[SUPPLIED ENTRIES]
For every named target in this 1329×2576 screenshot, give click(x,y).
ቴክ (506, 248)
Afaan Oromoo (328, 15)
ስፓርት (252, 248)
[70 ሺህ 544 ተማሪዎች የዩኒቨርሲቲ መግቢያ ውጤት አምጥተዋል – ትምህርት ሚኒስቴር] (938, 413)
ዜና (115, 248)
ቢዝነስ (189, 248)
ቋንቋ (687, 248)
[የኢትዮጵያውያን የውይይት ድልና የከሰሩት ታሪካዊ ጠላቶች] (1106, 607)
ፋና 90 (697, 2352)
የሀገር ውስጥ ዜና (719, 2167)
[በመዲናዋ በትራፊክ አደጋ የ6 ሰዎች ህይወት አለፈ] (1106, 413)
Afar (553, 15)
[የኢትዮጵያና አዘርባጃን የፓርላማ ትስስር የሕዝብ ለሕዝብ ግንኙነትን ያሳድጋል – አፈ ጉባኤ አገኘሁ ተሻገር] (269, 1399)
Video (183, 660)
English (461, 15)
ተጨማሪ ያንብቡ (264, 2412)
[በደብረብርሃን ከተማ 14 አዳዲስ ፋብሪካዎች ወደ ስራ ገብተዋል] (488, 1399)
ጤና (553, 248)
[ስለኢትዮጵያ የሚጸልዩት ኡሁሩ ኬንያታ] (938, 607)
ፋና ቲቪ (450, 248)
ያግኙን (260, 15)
[/SUPPLIED ENTRIES]
> WHAT TO DO
In full and without change, transcribe every line of the records above.

> ANSWER TO THIS TASK
For every named target in this 1329×2576 screenshot, give click(x,y).
ቴክ (506, 248)
Afaan Oromoo (328, 15)
ስፓርት (252, 248)
[70 ሺህ 544 ተማሪዎች የዩኒቨርሲቲ መግቢያ ውጤት አምጥተዋል – ትምህርት ሚኒስቴር] (938, 413)
ዜና (115, 248)
ቢዝነስ (189, 248)
ቋንቋ (687, 248)
[የኢትዮጵያውያን የውይይት ድልና የከሰሩት ታሪካዊ ጠላቶች] (1106, 607)
ፋና 90 (697, 2352)
የሀገር ውስጥ ዜና (719, 2167)
[በመዲናዋ በትራፊክ አደጋ የ6 ሰዎች ህይወት አለፈ] (1106, 413)
Afar (553, 15)
[የኢትዮጵያና አዘርባጃን የፓርላማ ትስስር የሕዝብ ለሕዝብ ግንኙነትን ያሳድጋል – አፈ ጉባኤ አገኘሁ ተሻገር] (269, 1399)
Video (183, 660)
English (461, 15)
ተጨማሪ ያንብቡ (264, 2412)
[በደብረብርሃን ከተማ 14 አዳዲስ ፋብሪካዎች ወደ ስራ ገብተዋል] (488, 1399)
ጤና (553, 248)
[ስለኢትዮጵያ የሚጸልዩት ኡሁሩ ኬንያታ] (938, 607)
ፋና ቲቪ (450, 248)
ያግኙን (260, 15)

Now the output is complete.